HAL_I2C_Master_Receive(&hi2c1, (0x40 << 1), dataBuffer, 3, HAL_MAX_DELAY);
HAL_I2C_Mem_Read()
This API function is used to request data from a slave device from a specific memory address. Again, consider an I2C sensor in which measurements are stored in a specific register on the slave and the master must read data from that register. As shown below, the function prototype contains the same arguments as the HAL_I2C_Mem_Write() function. However, as was the case above, the data buffer will be used to store the incoming data rather than source it.

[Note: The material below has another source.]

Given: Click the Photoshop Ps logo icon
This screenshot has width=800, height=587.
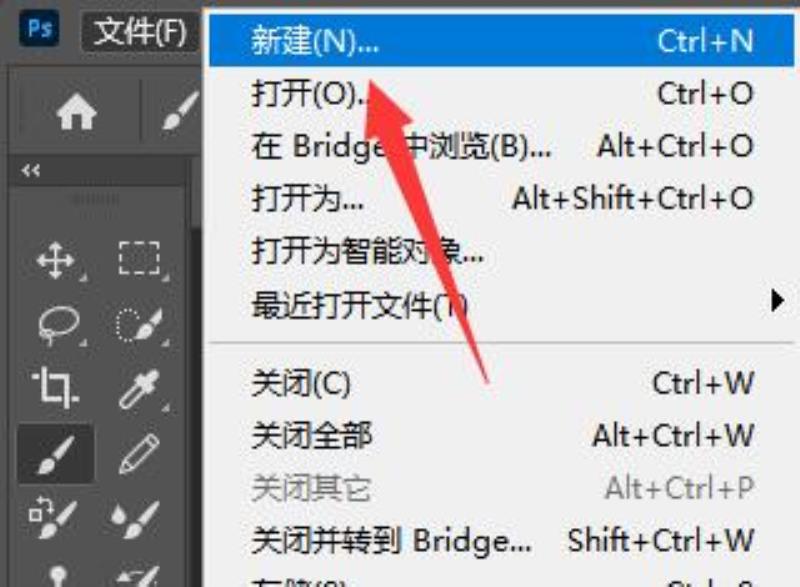Looking at the screenshot, I should click(x=39, y=28).
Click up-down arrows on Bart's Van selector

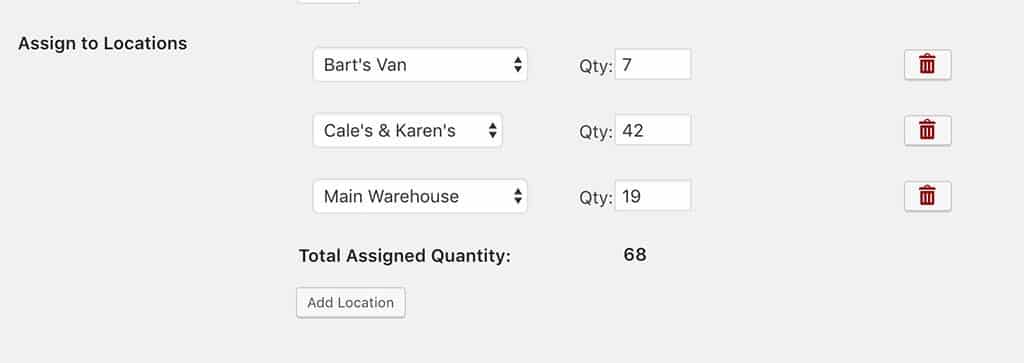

HAL_StatusTypeDef HAL_I2C_Mem_Read(I2C_HandleTypeDef *hi2c,
uint16_t DevAddress,
uint16_t MemAddress,
uint16_t MemAddSize,
uint8_t *pData,
uint16_t Size,
uint32_t Timeout);
What makes this function unique is that it first performs an I2C transmit operation to tell the slave device what memory address to source the data from. This is followed by a repeated start condition to begin the receive operation. The complete I2C sequence is shown below. Note that HAL_I2C_Mem_Read() is the only function capable of generating a repeated start condition in blocking mode. If a repeated start is required, it is not sufficient to call HAL_I2C_Master_Transmit() immediately followed by a call to HAL_I2C_Master_Receive().
The following code example receives two bytes of data from the slave device with address 0x40 starting at the memory address 0x01. Notice from the logic analyzer capture that the buffer will contain {0x68, 0x90} when the operation completes.
HAL_I2C_Mem_Read(&hi2c1, (0x40 << 1), 0x01, I2C_MEMADD_SIZE_8BIT, dataBuffer, 2, HAL_MAX_DELAY);
/* This is NOT guaranteed to work as a substitute for the above! */
// dataBuffer[0] = 0x01;
// HAL_I2C_Master_Transmit(&hi2c1, (0x40 << 1), dataBuffer, 1, HAL_MAX_DELAY);
// HAL_I2C_Master_Receive(&hi2c1, (0x40 << 1), dataBuffer, 2, HAL_MAX_DELAY);
Summary
The HAL I2C driver provided by STMicroelectronics allows the master device to communicate with slave devices in either blocking mode or non-blocking mode (blocking mode being the simpler of the two). To send data to a slave device in blocking mode, either the HAL_I2C_Master_Transmit() function or the HAL_I2C_Mem_Write() function may be used. The two are interchangeable. The only difference is that a memory address on the slave is explicitly specified as an argument to HAL_I2C_Mem_Write(). The user should decide which is most appropriate for their application. To receive data from a slave device, either the HAL_I2C_Master_Receive() function or the HAL_I2C_Mem_Read() function may be used. However, these two functions are not interchangeable. While HAL_I2C_Master_Receive() simply reads data from the slave device, HAL_I2C_Mem_Read() first sends a memory address to the slave and then issues a repeated start condition followed by a read operation to get the data located at that memory address. The choice of which function to use depends on the I2C sequence expected by the slave device.